▶ **Exercise**
Copy the lines of the material, from the line containing "462x349 pixels." through the end of the material, inclusive, and leave the pictures out of your answer.

▶ **Dataset records**
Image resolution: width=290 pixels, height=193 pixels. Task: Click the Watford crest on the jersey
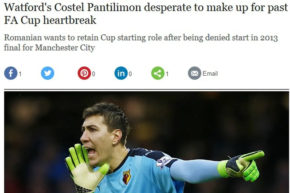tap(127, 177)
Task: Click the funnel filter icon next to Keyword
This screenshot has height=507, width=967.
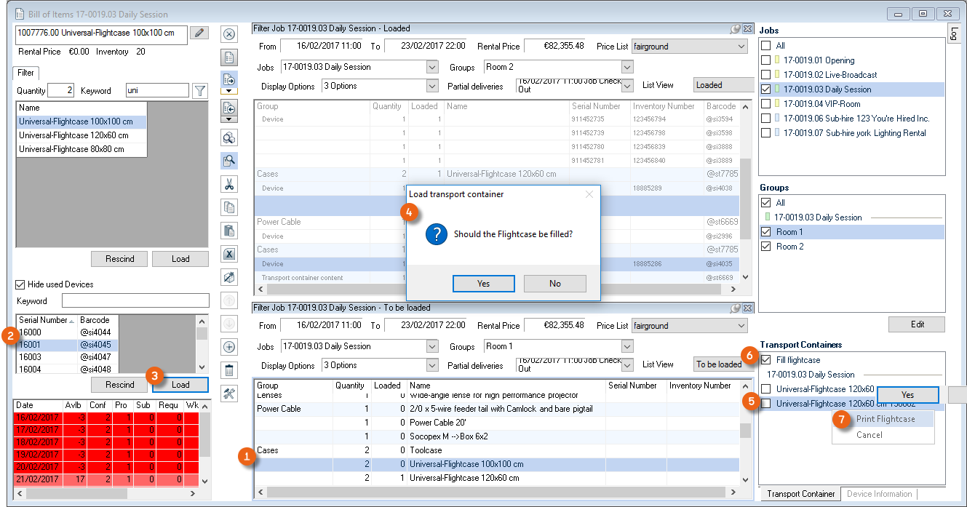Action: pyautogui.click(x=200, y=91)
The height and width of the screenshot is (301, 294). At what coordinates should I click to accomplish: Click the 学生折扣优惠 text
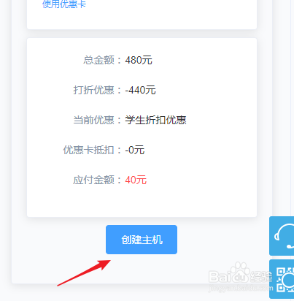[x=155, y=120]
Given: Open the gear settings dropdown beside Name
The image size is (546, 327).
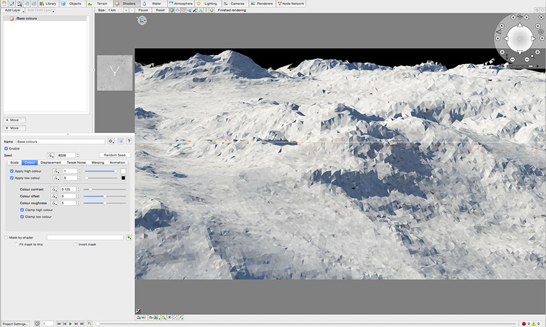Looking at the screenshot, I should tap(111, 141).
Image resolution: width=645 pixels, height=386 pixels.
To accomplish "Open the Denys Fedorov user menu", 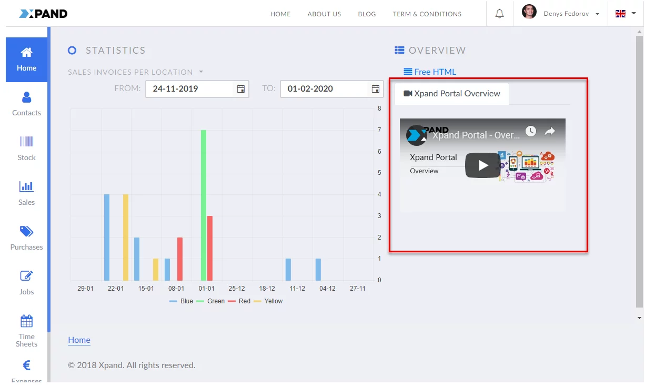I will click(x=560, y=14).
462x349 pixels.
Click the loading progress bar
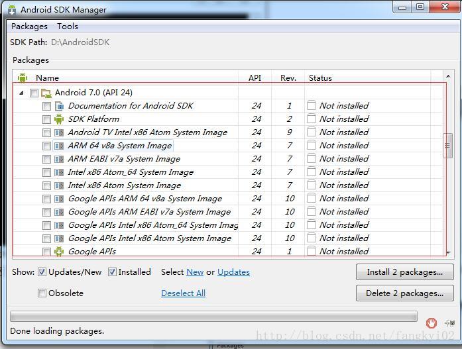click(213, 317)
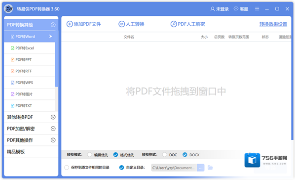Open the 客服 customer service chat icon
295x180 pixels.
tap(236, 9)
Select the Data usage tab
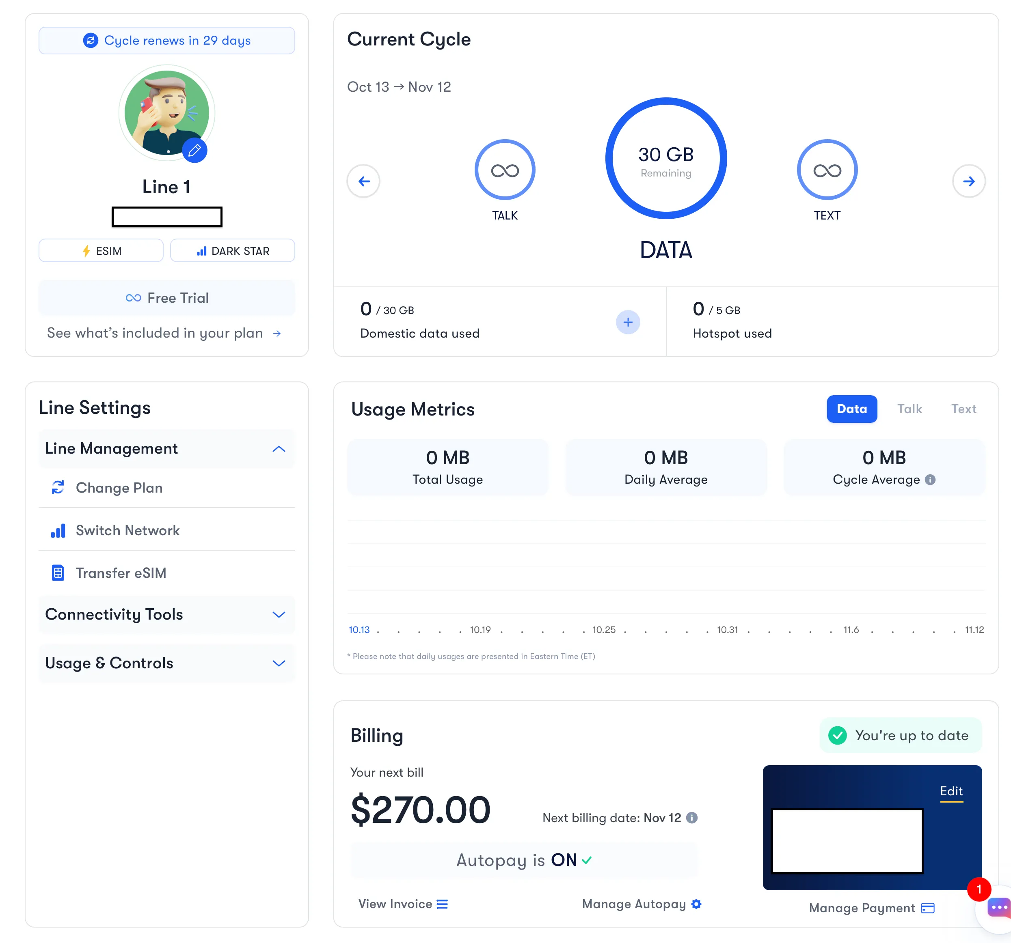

▶ **Correct response**
462x349 pixels.
Click the loading progress bar
click(213, 317)
Open the 客服 customer service chat icon
295x180 pixels.
tap(236, 9)
Select the Data usage tab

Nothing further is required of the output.